Fragile X-related protein FXR1 controls post-transcriptional suppression of lipopolysaccharide-induced tumour necrosis factor-alpha production by transforming growth factor-beta1.

Tumour necrosis factor-alpha (TNF-alpha) is a key mediator of inflammation in host defence against infection and in autoimmune disease. Its production is controlled post-transcriptionally by multiple RNA-binding proteins that interact with the TNF-alpha AU-rich element and regulate its expression; one of these is Fragile X mental retardation-related protein 1 (FXR1).
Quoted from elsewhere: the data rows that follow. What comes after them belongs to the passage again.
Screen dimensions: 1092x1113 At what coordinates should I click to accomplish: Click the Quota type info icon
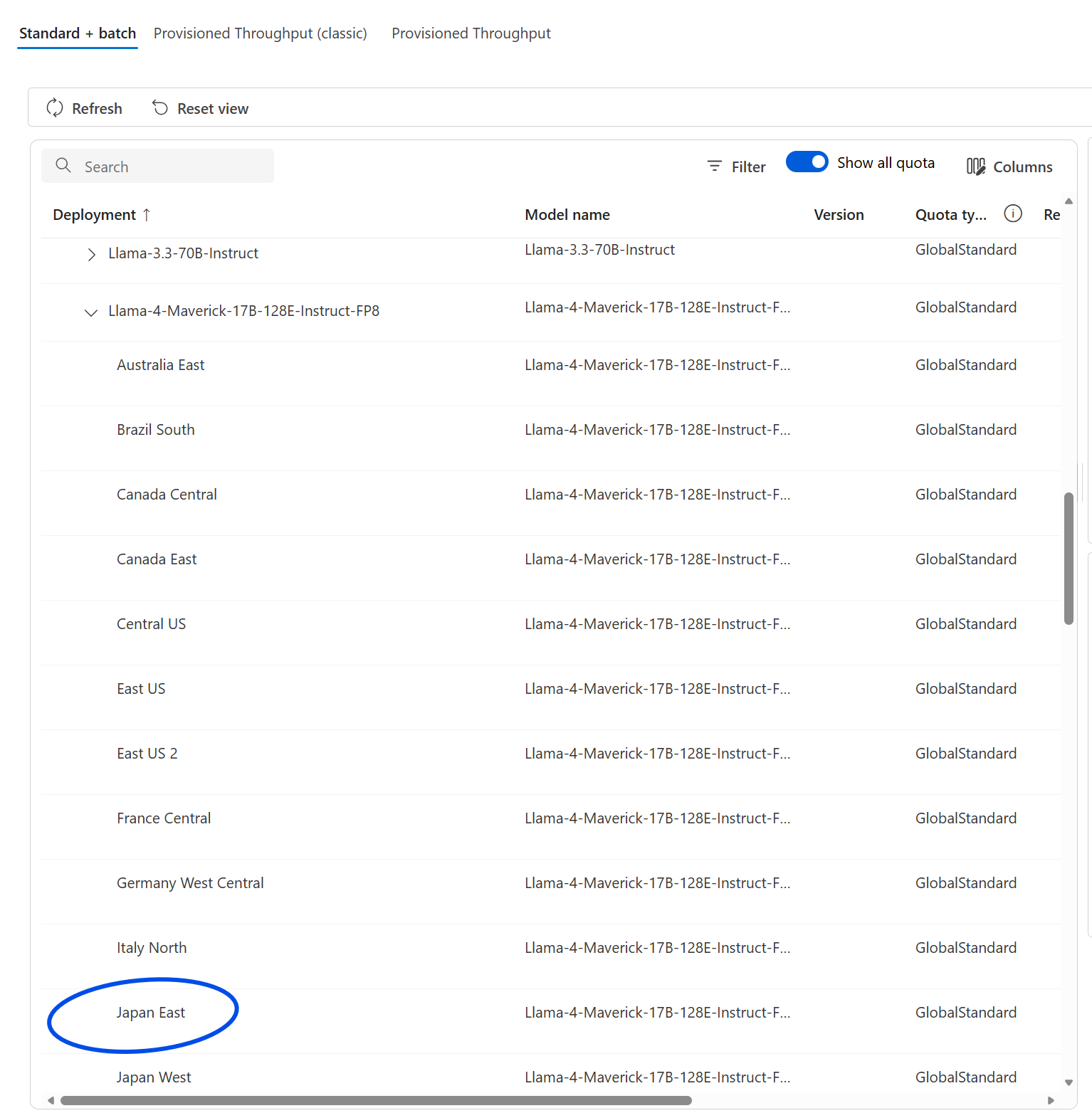1013,213
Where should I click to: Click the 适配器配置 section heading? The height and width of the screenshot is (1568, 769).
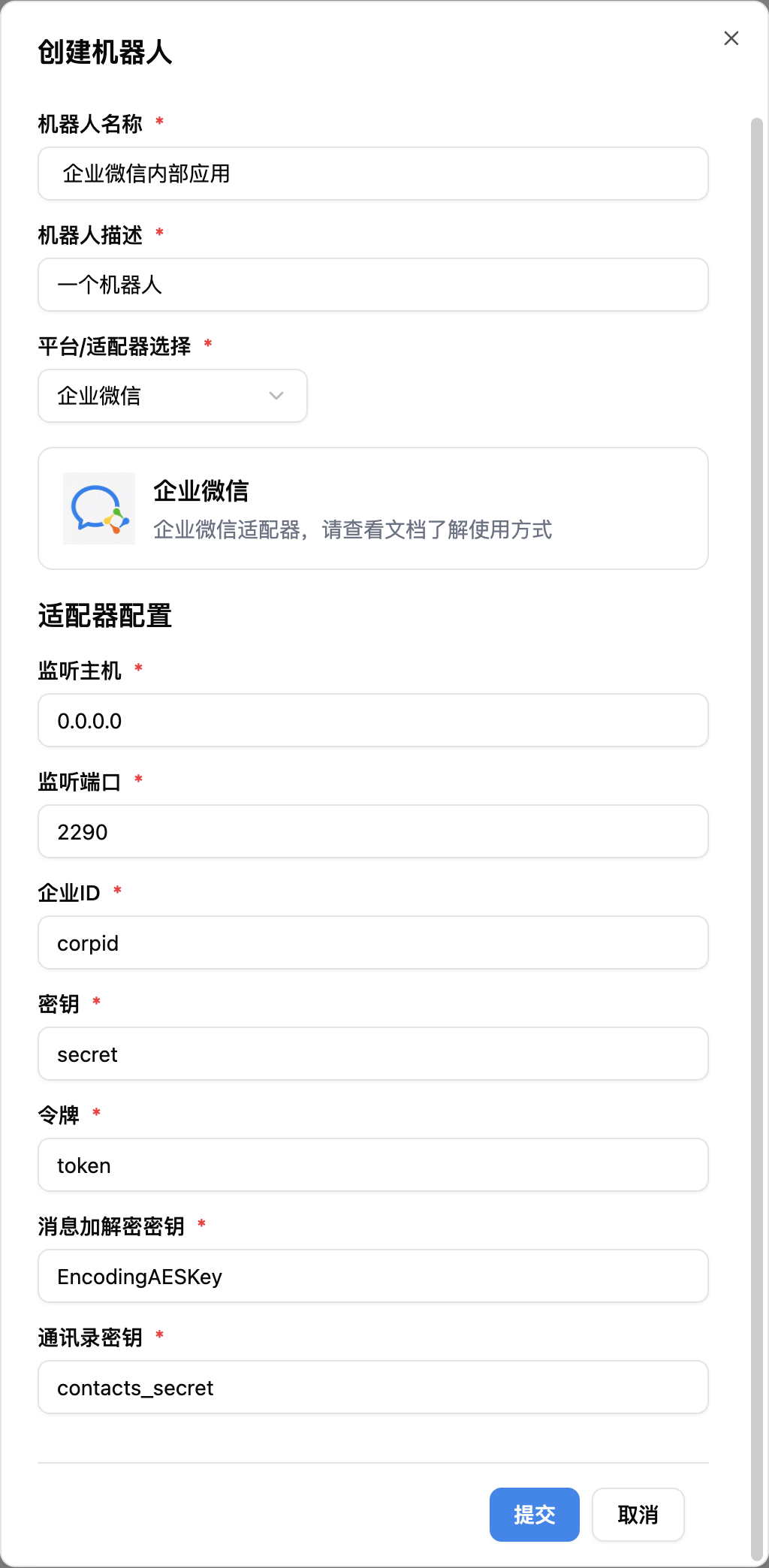(x=105, y=617)
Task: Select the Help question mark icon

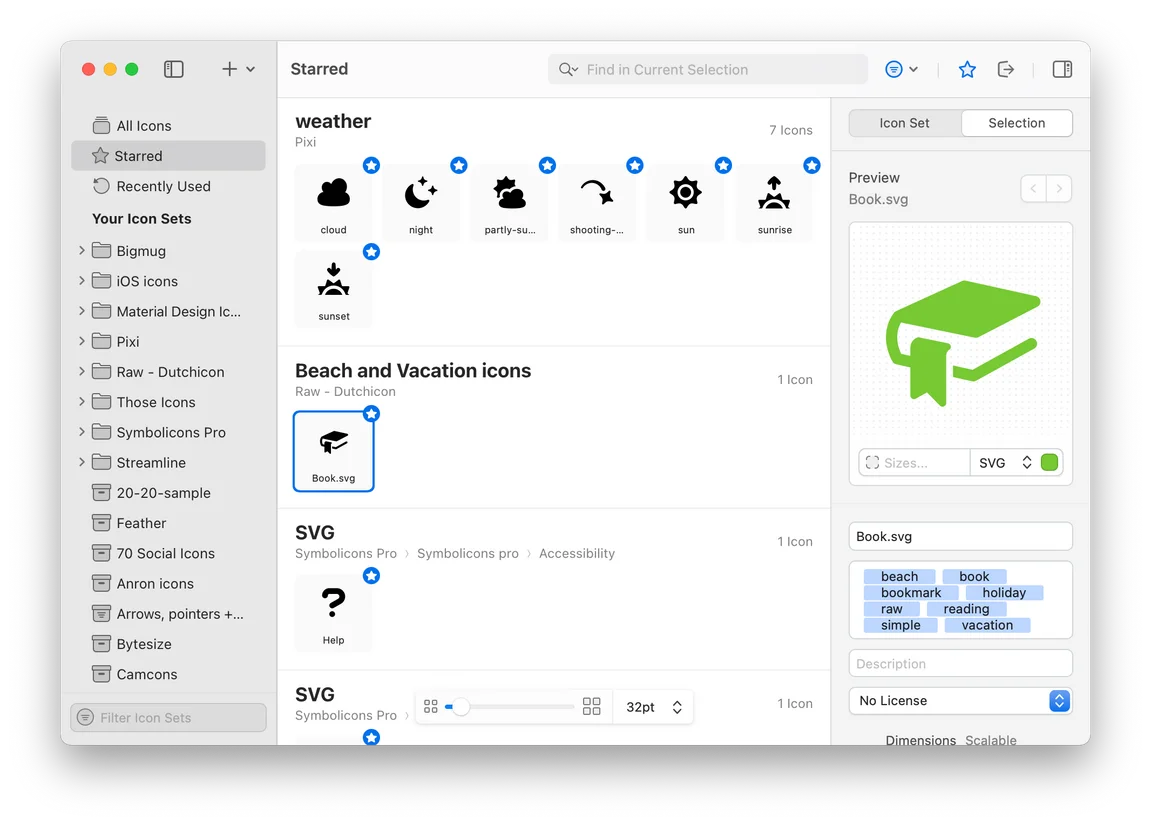Action: 333,611
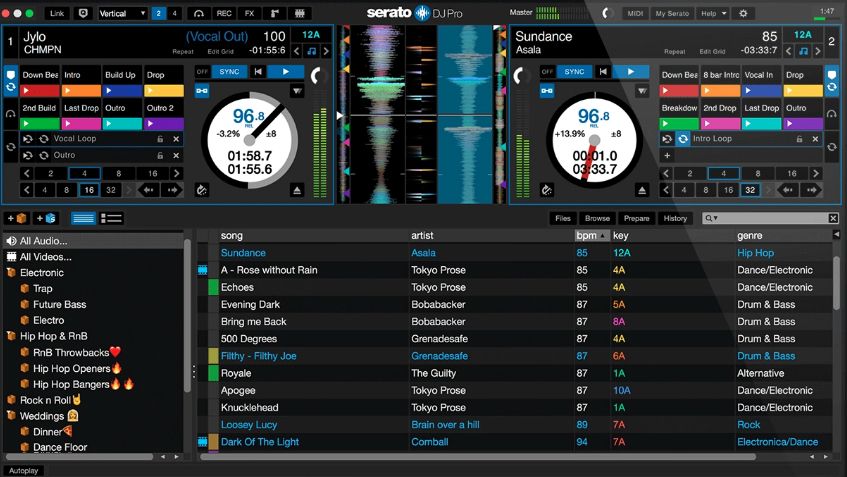Toggle SYNC on left deck

[230, 71]
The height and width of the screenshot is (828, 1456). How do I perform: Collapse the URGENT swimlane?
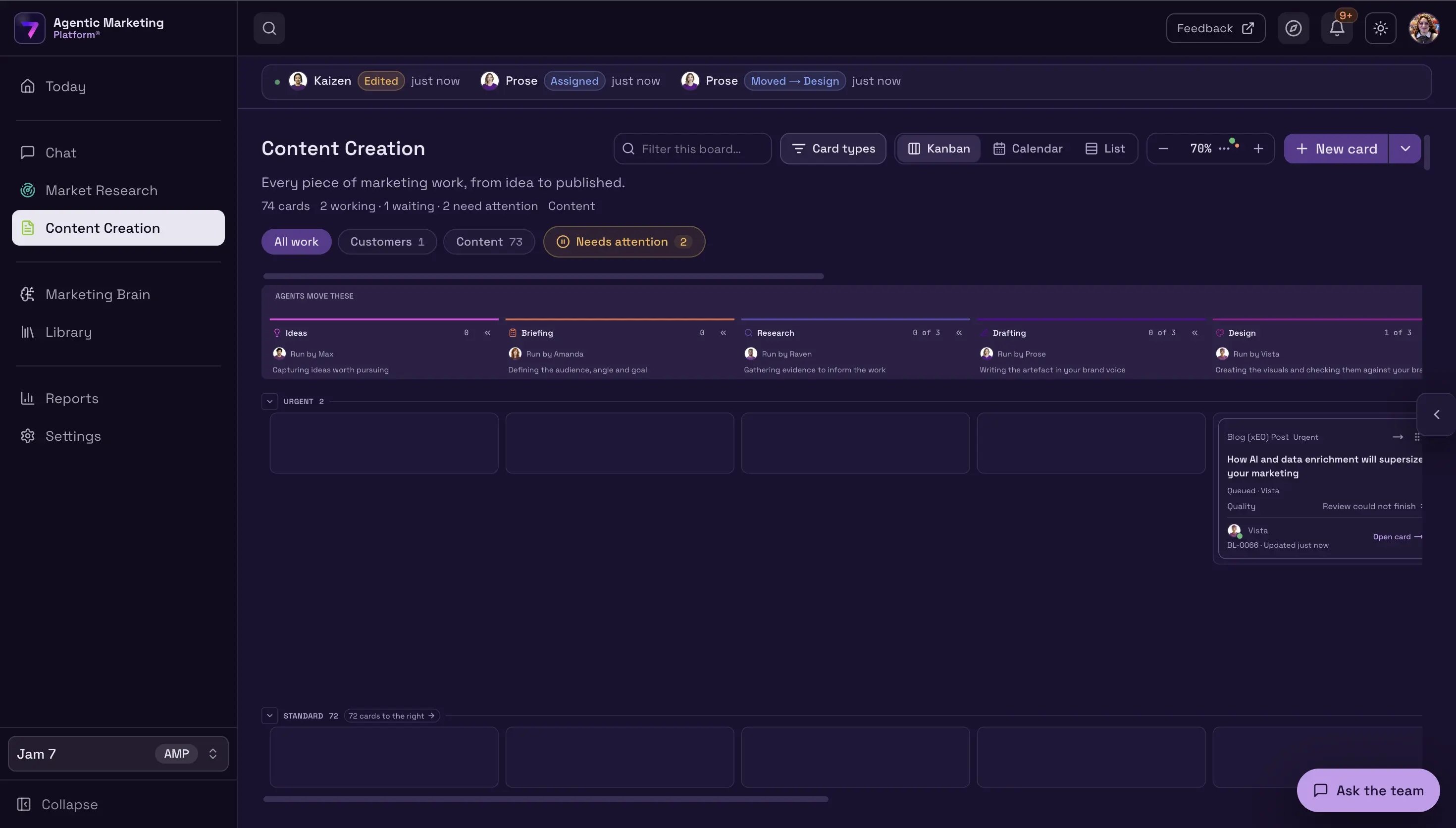(269, 402)
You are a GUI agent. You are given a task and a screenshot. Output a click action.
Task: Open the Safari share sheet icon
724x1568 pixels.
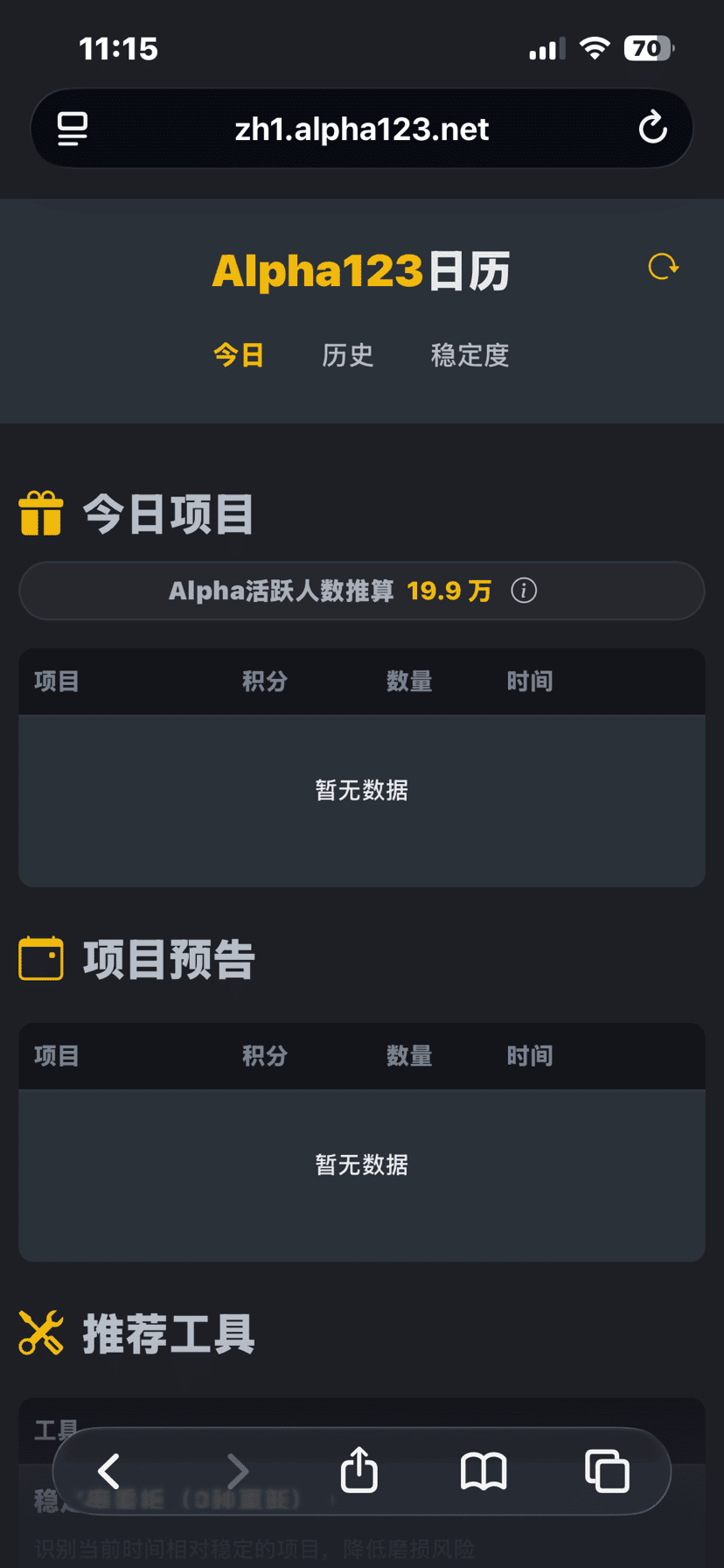[359, 1469]
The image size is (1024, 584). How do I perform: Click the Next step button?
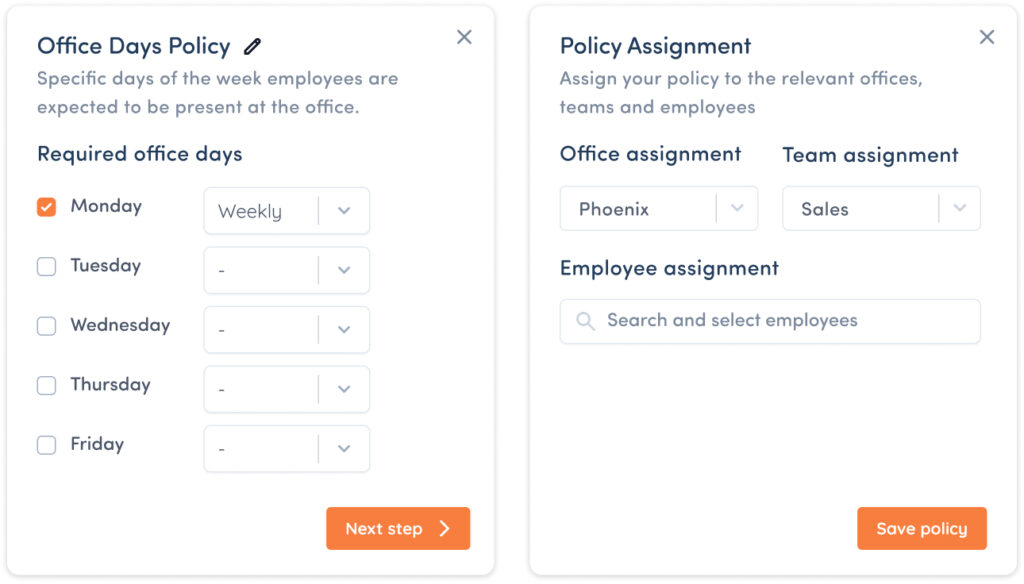click(398, 528)
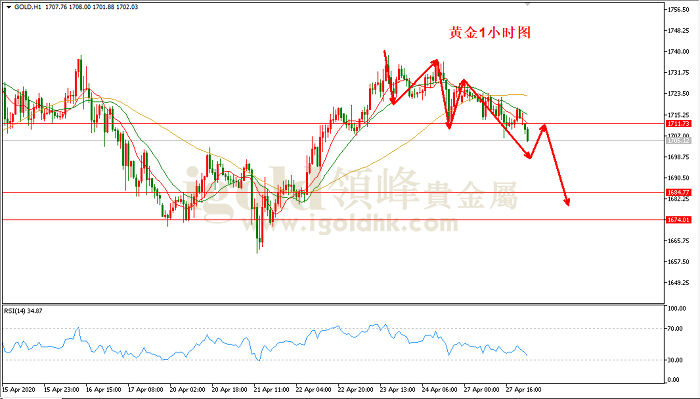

The anti-inflammatory cytokine transforming growth factor-beta1 (TGF-beta1), which is involved in the homeostatic regulation of TNF-alpha, causes post-transcriptional suppression of lipopolysaccharide (LPS)-induced TNF-alpha production. We report here that this depends on FXR1. Using RAW 264.7 cells and bone marrow-derived macrophages (BMDMphi) stimulated with LPS and TGF-beta1, we show that TGF-beta1 inhibits TNF-alpha protein secretion, whereas TNF-alpha mRNA expression remains unchanged. This response is recapitulated by the 3'-UTR of TNF-alpha, which is known to bind FXR1. TGF-beta1 induces FXR1 with a pattern of expression distinct from that of tristetraprolin, T-cell intracellular antigen 1, or human antigen R. When FXR1 is knocked down, TGF-beta1 is no longer able to inhibit LPS-induced TNF-alpha protein production, and overexpression of FXR1 suppresses LPS-induced TNF-alpha protein production. Targeting the p38 mitogen-activated protein kinase pathway of LPS-treated cells with small molecule inhibitors can induce FXR1 protein and mRNA expression. In summary, TGF-beta1 opposes LPS-induced stabilization of TNF-alpha mRNA and reduces the amount of TNF-alpha protein, through induction of expression of the mRNA-binding protein FXR1.